### Exercise requirements
Using the listing below, print exactly everything from the line with "The height and width of the screenshot is (468, 347)." down to the line with "Given: Click the", both included, and nothing more.
Task material START
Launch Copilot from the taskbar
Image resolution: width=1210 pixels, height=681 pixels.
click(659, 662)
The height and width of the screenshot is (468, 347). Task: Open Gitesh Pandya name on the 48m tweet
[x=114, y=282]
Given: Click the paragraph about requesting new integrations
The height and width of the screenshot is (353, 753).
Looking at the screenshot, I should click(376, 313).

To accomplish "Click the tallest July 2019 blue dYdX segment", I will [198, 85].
Task material END
Task material START
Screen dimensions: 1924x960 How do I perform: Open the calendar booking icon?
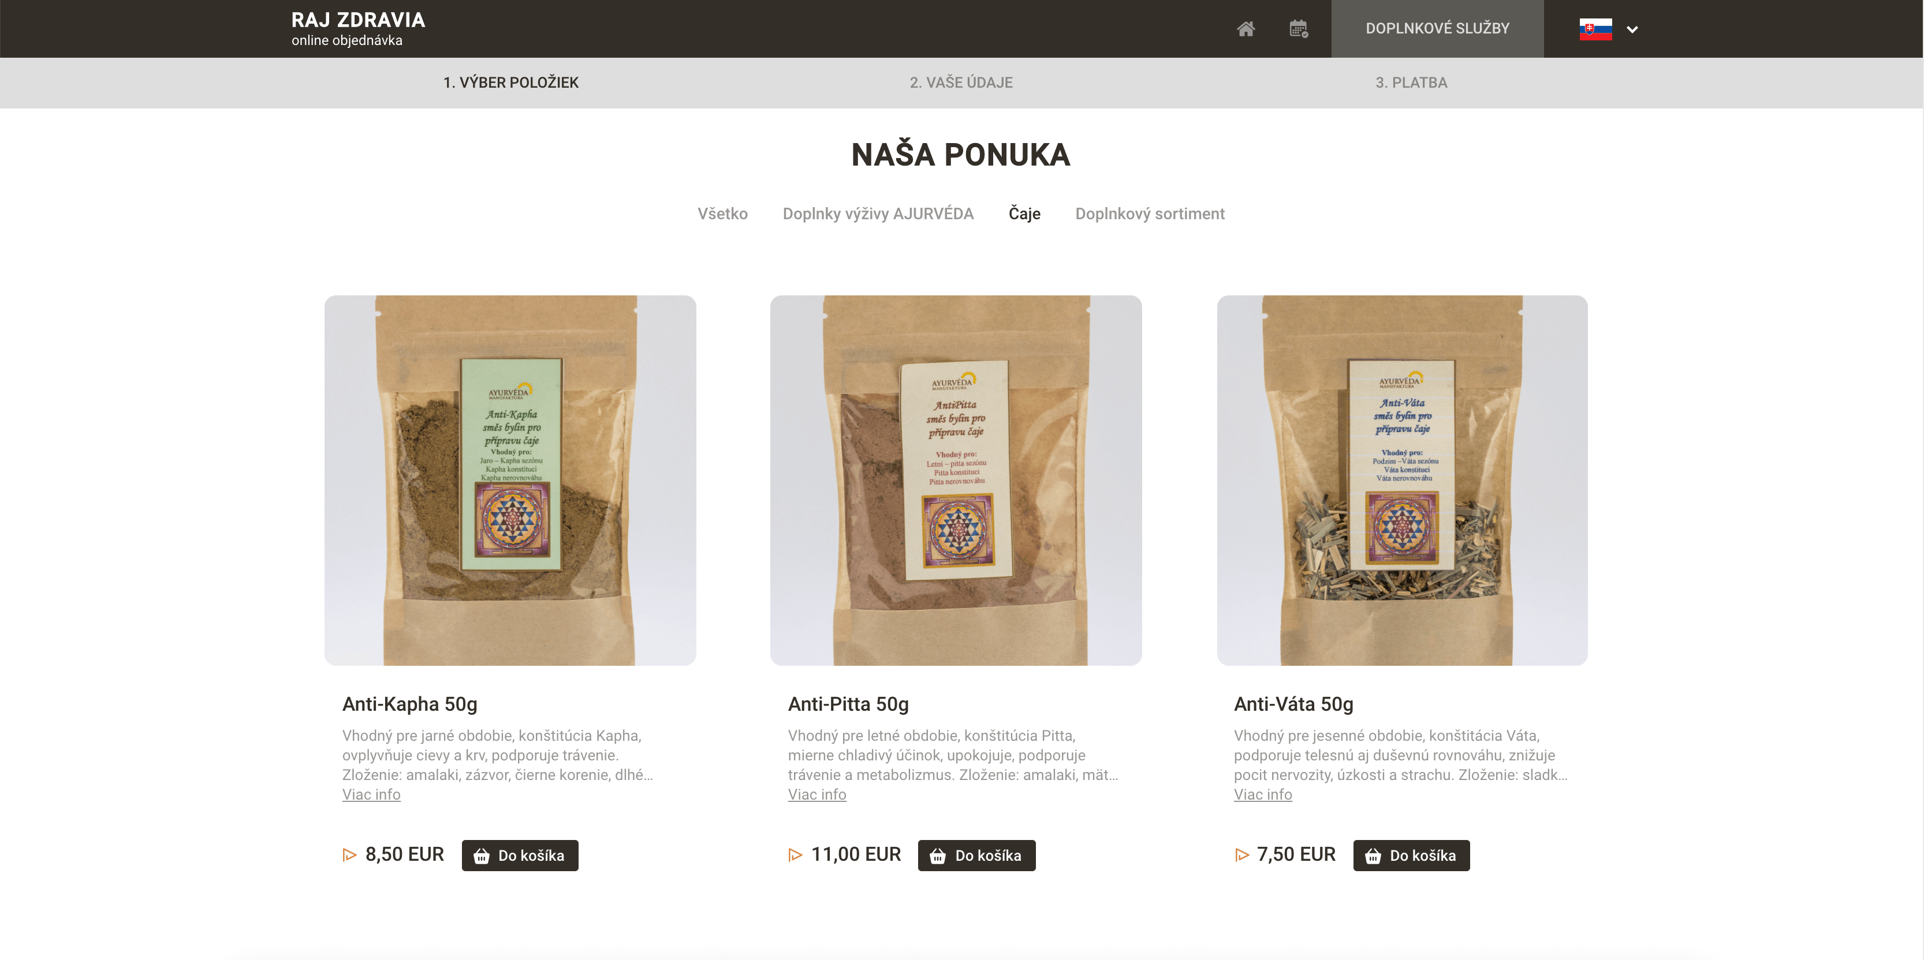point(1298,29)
Task material END
### Exercise response
The height and width of the screenshot is (468, 347). Task: Open Gitesh Pandya name on the 48m tweet
[x=114, y=282]
Given: Click the paragraph about requesting new integrations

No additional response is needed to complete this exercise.